Over the past decade, human medicine has become more “evidence based.” Under this paradigm, recommended clinical policies regarding prevention, diagnosis, and treatment of diseases should be based on explicit evidence of the value of a particular approach. For example, whether or not a patient should be started on a daily aspirin for prevention of heart disease should be based on studies of such an intervention, and a weighing of the reported benefit of the intervention versus both the risk and cost of the intervention. The push for evidence based recommendations has resulted in certain traditional treatment approaches being abandoned and new ones adopted.

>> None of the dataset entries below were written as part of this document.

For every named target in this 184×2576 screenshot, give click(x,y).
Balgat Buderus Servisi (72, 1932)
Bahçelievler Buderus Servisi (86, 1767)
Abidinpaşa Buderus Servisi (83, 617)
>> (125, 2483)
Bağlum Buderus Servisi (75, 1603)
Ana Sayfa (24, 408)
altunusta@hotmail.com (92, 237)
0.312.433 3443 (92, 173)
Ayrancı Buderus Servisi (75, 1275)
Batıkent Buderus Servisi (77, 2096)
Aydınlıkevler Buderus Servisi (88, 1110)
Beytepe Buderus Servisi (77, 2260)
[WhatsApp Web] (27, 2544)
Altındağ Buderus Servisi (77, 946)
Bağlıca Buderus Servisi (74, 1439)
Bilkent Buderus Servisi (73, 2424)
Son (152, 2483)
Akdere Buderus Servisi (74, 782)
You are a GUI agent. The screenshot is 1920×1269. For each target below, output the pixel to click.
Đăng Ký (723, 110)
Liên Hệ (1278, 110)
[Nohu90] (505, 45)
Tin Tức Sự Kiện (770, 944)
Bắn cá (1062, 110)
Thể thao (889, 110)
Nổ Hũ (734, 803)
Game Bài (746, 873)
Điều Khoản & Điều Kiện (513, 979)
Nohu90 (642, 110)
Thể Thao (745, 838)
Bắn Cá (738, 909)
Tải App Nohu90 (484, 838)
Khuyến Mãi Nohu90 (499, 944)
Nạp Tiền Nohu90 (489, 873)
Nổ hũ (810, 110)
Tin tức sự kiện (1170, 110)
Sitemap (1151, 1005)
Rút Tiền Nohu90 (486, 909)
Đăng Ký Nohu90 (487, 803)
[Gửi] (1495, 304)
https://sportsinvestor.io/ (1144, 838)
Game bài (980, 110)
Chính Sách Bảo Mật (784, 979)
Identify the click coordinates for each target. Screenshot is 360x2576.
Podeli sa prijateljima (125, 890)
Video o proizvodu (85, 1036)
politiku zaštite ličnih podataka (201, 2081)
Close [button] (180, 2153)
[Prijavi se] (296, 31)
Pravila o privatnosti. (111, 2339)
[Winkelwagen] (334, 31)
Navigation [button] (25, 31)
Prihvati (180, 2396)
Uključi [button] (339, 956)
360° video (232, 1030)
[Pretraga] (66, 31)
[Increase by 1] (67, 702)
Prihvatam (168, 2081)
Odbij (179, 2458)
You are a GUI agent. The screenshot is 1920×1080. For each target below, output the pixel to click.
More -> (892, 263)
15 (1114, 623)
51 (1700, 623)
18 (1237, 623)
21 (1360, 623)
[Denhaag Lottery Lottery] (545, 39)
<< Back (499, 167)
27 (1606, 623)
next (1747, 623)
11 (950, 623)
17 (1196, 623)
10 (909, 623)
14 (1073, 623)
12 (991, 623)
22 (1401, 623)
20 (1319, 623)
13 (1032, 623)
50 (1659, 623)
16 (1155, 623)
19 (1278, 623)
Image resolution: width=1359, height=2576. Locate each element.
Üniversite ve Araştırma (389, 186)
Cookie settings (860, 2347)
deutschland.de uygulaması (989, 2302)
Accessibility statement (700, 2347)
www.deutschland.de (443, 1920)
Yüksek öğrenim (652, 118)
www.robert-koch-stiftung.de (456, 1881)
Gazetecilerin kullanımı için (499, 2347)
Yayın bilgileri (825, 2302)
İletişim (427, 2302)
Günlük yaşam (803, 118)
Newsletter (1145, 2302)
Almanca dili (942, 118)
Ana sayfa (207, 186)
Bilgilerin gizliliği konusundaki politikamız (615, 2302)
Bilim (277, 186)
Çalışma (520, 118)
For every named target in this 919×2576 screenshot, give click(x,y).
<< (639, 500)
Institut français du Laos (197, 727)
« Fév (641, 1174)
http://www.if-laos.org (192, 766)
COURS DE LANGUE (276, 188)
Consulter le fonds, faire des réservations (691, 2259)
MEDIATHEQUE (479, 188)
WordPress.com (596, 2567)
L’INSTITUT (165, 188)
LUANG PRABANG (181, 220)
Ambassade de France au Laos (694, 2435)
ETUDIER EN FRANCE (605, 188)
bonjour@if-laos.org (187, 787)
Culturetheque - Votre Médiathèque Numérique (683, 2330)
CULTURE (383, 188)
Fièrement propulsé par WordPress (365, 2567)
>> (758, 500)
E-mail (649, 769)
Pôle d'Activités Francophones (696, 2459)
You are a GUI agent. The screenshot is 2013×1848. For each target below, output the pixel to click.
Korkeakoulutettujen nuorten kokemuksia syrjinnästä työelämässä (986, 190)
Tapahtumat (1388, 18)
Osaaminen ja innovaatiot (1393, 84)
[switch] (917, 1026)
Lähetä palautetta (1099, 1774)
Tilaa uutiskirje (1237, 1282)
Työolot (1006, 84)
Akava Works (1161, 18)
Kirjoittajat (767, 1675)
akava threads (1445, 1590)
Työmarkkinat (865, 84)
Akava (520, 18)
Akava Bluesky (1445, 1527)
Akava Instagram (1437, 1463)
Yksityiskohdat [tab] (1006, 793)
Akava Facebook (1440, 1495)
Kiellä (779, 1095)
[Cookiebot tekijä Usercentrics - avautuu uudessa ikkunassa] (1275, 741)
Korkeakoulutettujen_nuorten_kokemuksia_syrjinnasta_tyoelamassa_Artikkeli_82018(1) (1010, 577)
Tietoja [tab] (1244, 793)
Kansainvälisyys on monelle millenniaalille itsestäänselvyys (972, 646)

When it comes to human-animal medicine issues, including the use of animals as sentinels for human environmental health hazards, the use of animal assisted therapy for certain medical conditions, measures to prevent zoonotic disease in animal workers, and even the potential impact of adopting a “One Health” approach to disease prevention in the developing world, the truth is that there is a relative lack of “high quality”  evidence (such as controlled studies) either supporting or not supporting such interventions. This of course does not mean that such approaches are not worthwhile or do not hold potential for enhanced treatment and diagnosis of disease affecting both humans and animals (there is abundant anecdotal evidence that it may). Rather it means that there is a real need for research to test and rigorously evaluate such approaches. The Canary Database is an attempt to bring together published evidence about animals as sentinels of human environmental health hazards. Users can see “summary screens” that provide preliminary summaries of the strength of evidence that for a particular environmental hazard, particular species of animals may be either more susceptible, show shorter latency between exposure and disease onset, or have greater environmental exposure compared to humans. Advocates of “One Health” should be willing to see the concept tested objectively, and use the results to better hone future efforts to integrate human, animal, and environmental health.  Conducting studies that search for such evidence will better justify the commitment of health care resources in a human-animal medicine direction.

Welcome to the Yale Human Animal Medicine Project blog!

We are excited to welcome you to the Yale Human Animal Medicine Project blog.  We hope to bring you informative and interesting posts on our current projects, new journal articles, and news in the world of zoonotic research.